On 1 March 2020, the Bank for International Settlements (BIS) published its latest Quarterly Review.
In its overview of market developments covering the three months to late February, the Review:
- recounts how the late 2019 market upswing faltered amid unease over the impact of the Covid-19 outbreak;
- notes that the sell-off was uneven across asset classes and regions, affecting countries with close geographical or economic links to China more than others;
- investigates the economic impact of the coronavirus outbreak by comparing it with the SARS epidemic of early 2003 in terms of their relative effects on stock markets around the world; and
- discusses the rapid expansion and future direction of private credit, which is the provision of loans to small, less creditworthy firms by non-bank intermediaries, and highlights similarities with the better known leveraged loan market.

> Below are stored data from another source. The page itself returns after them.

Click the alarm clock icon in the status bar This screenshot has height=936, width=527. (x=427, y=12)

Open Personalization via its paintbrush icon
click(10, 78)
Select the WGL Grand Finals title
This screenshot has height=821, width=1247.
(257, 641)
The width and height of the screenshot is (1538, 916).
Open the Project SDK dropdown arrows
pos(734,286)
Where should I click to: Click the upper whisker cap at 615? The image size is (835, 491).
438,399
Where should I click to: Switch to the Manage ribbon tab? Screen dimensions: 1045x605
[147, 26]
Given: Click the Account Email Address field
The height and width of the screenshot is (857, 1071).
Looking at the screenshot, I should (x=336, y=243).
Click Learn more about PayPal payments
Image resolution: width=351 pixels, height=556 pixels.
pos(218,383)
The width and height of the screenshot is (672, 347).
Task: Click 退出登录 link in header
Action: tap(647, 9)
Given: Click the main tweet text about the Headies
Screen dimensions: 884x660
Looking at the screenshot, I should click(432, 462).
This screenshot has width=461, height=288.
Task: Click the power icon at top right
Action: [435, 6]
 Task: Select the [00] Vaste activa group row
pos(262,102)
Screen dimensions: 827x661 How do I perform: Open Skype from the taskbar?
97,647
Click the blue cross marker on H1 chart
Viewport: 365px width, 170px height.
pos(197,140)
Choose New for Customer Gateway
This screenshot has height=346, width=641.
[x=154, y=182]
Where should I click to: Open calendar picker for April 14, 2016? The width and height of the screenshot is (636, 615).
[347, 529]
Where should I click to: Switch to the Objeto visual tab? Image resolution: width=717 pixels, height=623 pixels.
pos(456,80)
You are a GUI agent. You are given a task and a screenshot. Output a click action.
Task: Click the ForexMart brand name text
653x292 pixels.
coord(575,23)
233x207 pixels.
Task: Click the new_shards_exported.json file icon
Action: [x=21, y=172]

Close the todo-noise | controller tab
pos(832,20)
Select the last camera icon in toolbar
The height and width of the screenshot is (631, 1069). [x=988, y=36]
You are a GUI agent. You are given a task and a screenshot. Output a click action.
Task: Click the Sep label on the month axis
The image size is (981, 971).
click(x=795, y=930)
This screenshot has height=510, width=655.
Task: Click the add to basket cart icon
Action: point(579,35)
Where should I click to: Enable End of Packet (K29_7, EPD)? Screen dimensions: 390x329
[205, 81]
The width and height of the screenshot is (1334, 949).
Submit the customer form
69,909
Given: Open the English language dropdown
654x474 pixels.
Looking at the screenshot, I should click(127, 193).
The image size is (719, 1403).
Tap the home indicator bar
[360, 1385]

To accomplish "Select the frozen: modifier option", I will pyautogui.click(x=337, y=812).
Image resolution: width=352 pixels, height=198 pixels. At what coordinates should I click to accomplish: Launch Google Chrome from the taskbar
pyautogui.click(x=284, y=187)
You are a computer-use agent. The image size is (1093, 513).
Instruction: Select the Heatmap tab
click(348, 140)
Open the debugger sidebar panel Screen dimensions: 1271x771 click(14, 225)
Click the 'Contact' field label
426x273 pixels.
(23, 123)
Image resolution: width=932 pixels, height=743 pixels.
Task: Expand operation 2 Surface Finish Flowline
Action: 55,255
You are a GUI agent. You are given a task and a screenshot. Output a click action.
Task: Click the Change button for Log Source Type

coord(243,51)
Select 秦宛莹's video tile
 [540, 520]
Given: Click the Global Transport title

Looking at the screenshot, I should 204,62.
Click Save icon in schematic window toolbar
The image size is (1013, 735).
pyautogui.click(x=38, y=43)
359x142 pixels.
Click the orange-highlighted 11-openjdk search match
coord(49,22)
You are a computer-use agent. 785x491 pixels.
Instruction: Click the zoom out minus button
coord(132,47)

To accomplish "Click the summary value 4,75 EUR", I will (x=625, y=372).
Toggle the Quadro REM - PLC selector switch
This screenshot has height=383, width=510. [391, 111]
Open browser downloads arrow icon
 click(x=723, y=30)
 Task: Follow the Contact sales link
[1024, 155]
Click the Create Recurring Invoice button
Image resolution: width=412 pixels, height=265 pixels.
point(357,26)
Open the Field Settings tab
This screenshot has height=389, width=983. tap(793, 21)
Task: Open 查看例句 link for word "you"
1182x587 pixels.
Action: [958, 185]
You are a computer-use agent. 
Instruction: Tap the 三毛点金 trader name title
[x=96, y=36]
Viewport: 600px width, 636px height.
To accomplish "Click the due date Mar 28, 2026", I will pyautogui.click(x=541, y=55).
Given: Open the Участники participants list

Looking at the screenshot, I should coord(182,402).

The Review also contains five feature articles covering:
- how technological advances are making domestic payments safer, faster and cheaper;
- why the number of cross-border correspondent banks shrank almost 20% between 2011 and 2018;
- how payments across borders and currencies can be made faster, cheaper and more transparent;
- how digital disruption, and tokenisation in particular, might transform securities clearing and settlement; and
- how a trusted and widely usable retail central bank digital currency must be secure and accessible, offer cash-like convenience and safeguard privacy.